一日,途经商场电影院,儿子被香气四溢的爆米花吸引,嚷嚷着要吃。爱人便给她买了,付款时才知道四十五元一桶。望着儿子抱着一桶“天价”爆米花,不停地往嘴里塞,嘴里还不时发出‘好吃、好吃’的赞叹声,我脑海中浮现出了我儿时吃爆米花的情形。
小时候,每逢农闲时间,村里就会来一个做爆米花的大爷。印象中,他挑着根扁担,一头挂着个黑乎乎像大炮一样的爆米花机,一头挑着火盆、凳子、铁棍及一个收集爆米花的容器。到了村里,在村中间一户人家门前停下,放下扁担,与主家打过招呼后,就支起摊子,准备营业。第一锅,往往是为主家免费做的。随着‘嘭’的一声巨响,向各家小孩子们发出了邀请,随即,村里就热闹开来!
对于大多数八零后农村孩子而言,爆米花无疑是很好的零食了。因而,每次做爆米花的大爷来,孩子们一定不会放过这样的机会。听到那声巨响后,我飞一般跑去打探消息。确认后,兄妹三人一起缠着母亲去做爆米花。母亲同意后,我们仨开心地手舞足蹈,又连忙提着竹笼,去屋檐下拾柴火,爆米花得自备烧火的木柴。而母亲则是舀好两碗尚好的玉米粒,用钥匙打开木柜的锁门,拿出一个暗红色木质的化妆匣,取出一个小小的牛皮纸包,展开后,数好几粒糖精,放入玉米粒中,我们四个人便开开心心的去做爆米花了。
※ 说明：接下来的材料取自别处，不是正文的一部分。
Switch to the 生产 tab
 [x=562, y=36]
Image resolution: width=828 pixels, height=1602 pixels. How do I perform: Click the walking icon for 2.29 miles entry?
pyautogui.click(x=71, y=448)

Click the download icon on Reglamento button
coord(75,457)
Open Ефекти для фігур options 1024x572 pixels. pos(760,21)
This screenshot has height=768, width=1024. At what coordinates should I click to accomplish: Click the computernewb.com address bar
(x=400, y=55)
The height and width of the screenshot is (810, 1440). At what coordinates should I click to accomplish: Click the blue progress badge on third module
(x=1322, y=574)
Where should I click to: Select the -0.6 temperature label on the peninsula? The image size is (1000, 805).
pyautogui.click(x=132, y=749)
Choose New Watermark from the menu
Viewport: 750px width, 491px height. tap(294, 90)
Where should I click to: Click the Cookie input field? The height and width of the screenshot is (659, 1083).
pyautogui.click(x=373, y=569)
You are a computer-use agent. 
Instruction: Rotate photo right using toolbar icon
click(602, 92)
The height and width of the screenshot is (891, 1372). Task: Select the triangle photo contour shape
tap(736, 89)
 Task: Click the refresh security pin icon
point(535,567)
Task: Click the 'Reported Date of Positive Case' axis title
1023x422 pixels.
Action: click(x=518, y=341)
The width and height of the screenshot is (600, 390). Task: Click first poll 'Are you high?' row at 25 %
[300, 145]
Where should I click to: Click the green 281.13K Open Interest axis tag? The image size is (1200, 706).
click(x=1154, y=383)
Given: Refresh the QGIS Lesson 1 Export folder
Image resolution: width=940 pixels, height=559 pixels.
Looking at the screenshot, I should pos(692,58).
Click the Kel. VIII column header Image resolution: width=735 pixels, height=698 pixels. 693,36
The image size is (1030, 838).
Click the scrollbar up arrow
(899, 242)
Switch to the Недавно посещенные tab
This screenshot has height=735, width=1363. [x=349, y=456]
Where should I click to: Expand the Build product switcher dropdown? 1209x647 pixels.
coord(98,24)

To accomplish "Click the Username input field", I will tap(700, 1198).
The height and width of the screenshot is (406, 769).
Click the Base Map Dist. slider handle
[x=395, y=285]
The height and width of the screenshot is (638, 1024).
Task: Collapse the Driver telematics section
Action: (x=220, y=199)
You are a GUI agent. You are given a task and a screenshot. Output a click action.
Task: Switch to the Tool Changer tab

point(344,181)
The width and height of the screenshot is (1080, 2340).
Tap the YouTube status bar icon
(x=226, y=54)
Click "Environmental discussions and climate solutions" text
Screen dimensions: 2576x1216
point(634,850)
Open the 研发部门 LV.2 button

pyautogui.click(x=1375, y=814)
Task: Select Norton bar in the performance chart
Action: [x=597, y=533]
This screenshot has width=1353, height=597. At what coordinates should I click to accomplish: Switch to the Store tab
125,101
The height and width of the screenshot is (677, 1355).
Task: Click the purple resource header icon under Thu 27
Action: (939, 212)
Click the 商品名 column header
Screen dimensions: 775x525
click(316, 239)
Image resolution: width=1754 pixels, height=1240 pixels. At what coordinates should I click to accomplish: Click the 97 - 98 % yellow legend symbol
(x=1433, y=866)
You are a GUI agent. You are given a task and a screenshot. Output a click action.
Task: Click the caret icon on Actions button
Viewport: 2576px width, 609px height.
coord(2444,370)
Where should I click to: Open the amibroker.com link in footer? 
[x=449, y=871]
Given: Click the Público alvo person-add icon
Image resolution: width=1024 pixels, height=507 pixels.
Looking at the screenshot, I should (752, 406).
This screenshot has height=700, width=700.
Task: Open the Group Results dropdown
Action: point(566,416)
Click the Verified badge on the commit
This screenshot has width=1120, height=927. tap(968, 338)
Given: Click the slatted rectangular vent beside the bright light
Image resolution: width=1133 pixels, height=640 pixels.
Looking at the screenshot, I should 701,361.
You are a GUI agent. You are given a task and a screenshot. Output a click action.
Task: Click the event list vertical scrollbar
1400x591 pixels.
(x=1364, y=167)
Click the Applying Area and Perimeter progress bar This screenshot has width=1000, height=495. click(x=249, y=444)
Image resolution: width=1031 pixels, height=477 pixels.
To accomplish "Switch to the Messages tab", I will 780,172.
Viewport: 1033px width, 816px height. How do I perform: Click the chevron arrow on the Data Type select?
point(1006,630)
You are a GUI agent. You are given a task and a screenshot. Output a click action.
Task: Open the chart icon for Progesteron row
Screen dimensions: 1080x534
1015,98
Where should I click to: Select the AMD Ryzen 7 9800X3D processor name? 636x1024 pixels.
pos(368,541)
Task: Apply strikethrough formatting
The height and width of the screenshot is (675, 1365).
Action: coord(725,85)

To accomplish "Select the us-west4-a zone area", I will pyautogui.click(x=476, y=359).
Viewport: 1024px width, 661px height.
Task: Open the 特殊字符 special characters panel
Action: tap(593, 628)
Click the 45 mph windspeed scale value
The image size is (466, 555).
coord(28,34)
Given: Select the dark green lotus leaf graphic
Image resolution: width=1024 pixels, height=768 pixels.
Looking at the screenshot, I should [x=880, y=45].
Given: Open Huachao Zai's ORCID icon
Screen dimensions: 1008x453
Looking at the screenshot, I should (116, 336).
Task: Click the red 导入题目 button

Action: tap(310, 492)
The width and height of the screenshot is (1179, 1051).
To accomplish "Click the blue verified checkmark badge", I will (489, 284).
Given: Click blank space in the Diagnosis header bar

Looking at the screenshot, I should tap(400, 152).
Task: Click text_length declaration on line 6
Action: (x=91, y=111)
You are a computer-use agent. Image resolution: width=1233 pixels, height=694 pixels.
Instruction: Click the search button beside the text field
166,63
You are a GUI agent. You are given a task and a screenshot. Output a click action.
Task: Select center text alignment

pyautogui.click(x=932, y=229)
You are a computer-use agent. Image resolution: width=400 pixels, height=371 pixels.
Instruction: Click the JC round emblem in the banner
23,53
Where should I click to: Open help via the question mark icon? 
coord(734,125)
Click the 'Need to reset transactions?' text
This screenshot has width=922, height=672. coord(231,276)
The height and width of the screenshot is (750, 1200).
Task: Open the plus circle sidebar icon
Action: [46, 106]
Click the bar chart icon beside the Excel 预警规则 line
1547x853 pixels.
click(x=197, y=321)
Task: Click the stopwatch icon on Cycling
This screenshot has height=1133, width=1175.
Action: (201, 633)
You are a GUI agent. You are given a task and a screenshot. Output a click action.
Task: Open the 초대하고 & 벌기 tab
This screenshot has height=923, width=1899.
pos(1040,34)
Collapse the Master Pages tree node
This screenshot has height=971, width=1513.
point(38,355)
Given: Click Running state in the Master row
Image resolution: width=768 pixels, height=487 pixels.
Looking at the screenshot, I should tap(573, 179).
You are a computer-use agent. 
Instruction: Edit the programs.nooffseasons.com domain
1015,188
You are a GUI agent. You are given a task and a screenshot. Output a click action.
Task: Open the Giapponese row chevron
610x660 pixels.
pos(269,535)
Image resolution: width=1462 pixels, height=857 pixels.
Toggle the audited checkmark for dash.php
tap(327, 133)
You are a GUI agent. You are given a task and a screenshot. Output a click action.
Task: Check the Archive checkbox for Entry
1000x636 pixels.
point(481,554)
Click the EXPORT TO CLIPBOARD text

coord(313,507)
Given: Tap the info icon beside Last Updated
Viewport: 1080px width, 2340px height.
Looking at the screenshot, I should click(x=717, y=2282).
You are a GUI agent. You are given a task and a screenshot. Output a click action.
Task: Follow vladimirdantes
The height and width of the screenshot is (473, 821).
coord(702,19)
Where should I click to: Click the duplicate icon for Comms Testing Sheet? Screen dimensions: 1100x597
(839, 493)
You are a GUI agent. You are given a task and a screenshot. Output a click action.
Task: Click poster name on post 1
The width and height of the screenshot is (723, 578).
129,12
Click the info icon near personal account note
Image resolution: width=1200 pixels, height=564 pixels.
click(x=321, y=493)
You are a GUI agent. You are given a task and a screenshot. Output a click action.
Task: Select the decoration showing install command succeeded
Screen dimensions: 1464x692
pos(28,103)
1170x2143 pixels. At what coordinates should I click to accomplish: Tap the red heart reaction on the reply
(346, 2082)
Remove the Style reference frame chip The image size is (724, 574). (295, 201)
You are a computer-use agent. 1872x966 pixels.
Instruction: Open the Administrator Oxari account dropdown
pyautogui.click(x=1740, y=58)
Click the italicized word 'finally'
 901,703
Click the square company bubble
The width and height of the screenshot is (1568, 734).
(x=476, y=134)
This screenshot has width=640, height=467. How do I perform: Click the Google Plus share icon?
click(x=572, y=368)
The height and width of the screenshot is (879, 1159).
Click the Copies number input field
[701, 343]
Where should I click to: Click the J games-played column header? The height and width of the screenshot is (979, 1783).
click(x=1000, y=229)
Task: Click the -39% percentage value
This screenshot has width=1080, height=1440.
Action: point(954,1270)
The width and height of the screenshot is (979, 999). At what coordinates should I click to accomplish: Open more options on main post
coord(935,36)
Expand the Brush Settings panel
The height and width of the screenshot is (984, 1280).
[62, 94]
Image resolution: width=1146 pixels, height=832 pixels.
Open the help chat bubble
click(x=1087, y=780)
来到现场,早有人开始排队了。我们把盛放玉米粒的碗放进竹笼里,把竹笼放在一字排开的队伍后面,开始等待。大人们来后,三三两两开始聚在一边闲聊,这里成了孩子们的快乐天地。我们围在两边,看着那个像大炮一样的爆米花机被架在火盆上烤,一旁的大爷不停地摇动着手柄,手柄中间还有一个像机械表一样的计时器,指针在不停地转动着,我们的眼睛也跟着他不停地转动。几分钟后,大爷大喊一声:“好了,快让开”,我们呼的一下起身,作鸟兽散。在不远处,我们猫着腰,背对着大爷,捂住双耳,胆大的转过头去,看着大爷把爆米花机的锅头一头伸进一个像巨蟒一样的神器,那神器开口处是用黑色轮胎一样的东西做成的,细长的部分则是用两三个面袋子缝合在一起的。大爷用一根铁棍儿卡进锅头的一个地方,用力一扳,只听得“砰的一声”巨响,空中冒出一股白色的青烟,空气中便散发着爆米花的香味儿。大多数的爆米花都进了那个长长的面袋子里,还有一些活泼分子,逃散出来,落在了周围的地上,我便一哄而上,去捡那些落在地上的爆米花,边捡边捡往嘴里塞,嘴里塞不下了,就撩起衣角,往里面放。那会的我们,捡的开心、吃的快乐,玩的满足。
每家爆出爆米花后,盛在自家的簸萁里,让周围的人抓着吃。大人们象征性地抓几个,而我们则将浑身力气都使在两只手上,朝那数不清的白中斑驳着金黄色的爆米花抓去,转过身就往嘴里塞,如同饿了数日的猛虎,扑向了刚刚出生的小羊羔。
爆米花做好后,大人们陆续回家了,唯独我们这些小孩子,从头守到尾。当然不仅为了看,更是为了吃,为了玩为了乐。每次爆米花大爷来村里,对我们而言,如同过年一样,从一开始玩到天黑,玩到大爷收拾东西回家,我们才极不情愿地各自回家。
那时的快乐是纯真的,是无邪的,又极其容易满足的。在那个物质匮乏的年代,小小的爆米花足以带给我们无限的欢乐与幸福。而现在的我们,时常面对丰盈的物质,却味同嚼蜡。不仅仅在物质方面,在精神世界里,我们犹如风尘仆卜的西西弗,受诸神的惩罚,一次次将滚落的巨石推向山顶,在即将到达山顶的那一刻,又跌落山谷,又重新开始推石头上山。这日复一日的劳作,其中的意义到底是什么?也许意义本身就是意义吧!可那是西西弗的意义,而我们每一个人呢?不妨扪心自问,答案在每个人的心中。